Mas… ora, sobre o asno diga-se que foi o causador inocente de um rude golpe final com consequências a roçarem o drama. Todavia ele, também vítima de uma crise sem precedentes, precisaria de ser alimentado para conservar as forças.


O seu dono e responsável da casa sentiu-se na necessidade de procurar meios para uma solução que tardava a chegar. Saiu em busca sem saber de quê. Calcorreou caminhos e veredas mas pouco descortinou nos seus horizontes. Lançou mão de um fardo de palha que não era propriedade sua; noutra horta colheu uma couve e apanhou umas peças de fruta que pendiam sobre a rua por onde passava. O seu ”instrumento” para as tarefas agrícolas comeria durante uma hora ou mais, a família poderia saborear um caldo verde e ter sobremesa.


Com alguma serenidade interior, decidiu compartilhar com um amigo o que sucedera. Azar para ele. A sua conversa telefónica foi interceptada por serviços secretos desconfiados e denunciada.

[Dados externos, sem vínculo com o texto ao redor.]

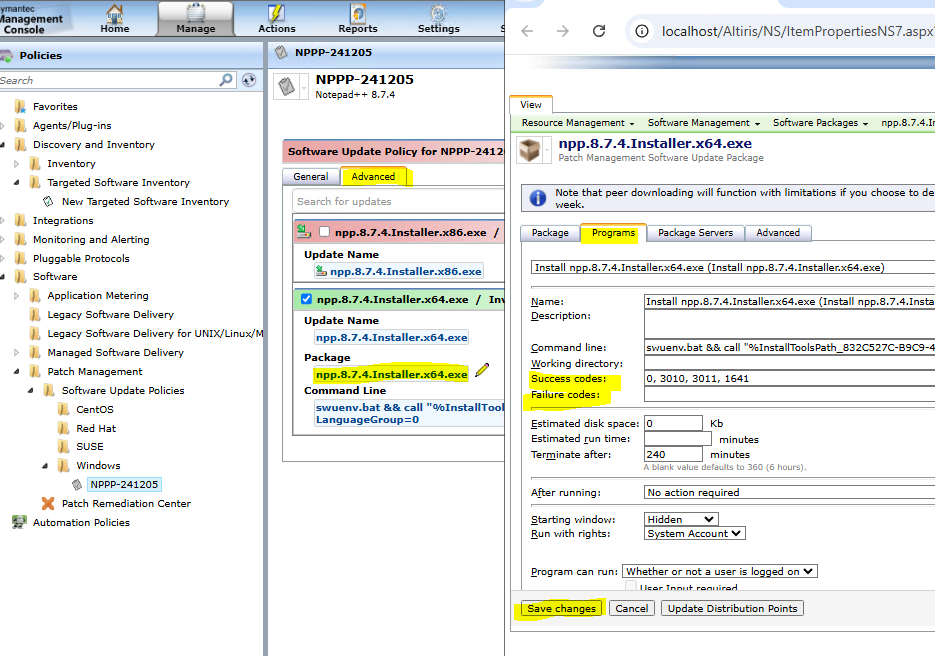The height and width of the screenshot is (656, 935).
Task: Open the Starting window dropdown
Action: tap(681, 519)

E, logo no dia seguinte, teve a desagradável surpresa da visita de uns agentes policiais que o intimaram a uma ida ao tribunal perante um juiz que, de imediato, o julgou, condenou e mandou conduzir para a prisão, durante uns quantos dias.


Foi um período suficiente para o homem e os seus pensarem pesadamente: “Como é plausível que haja uma condenação linear desta natureza por coisa de tão pouca monta, quando outros crimes de falcatruas, cumplicidades e atropelamentos feitos por pessoas conceituadas aos mais desfavorecidos e numa sociedade que se apelida de justa e honesta; levam anos a ser descortinados, nada se quer provar e, ao fim, os seus autores vêem os respectivos processos incriminatórios arquivados sendo considerados inocentes e, até quiçá, indemnizados?”


Na verdade, há mesmo razão para nos sentirmos, todos nós, muito incomodados por este desaforo de incongruências que enxameiam o país que habitamos e do qual, pelo contrário, nos deveríamos sentir orgulhosos.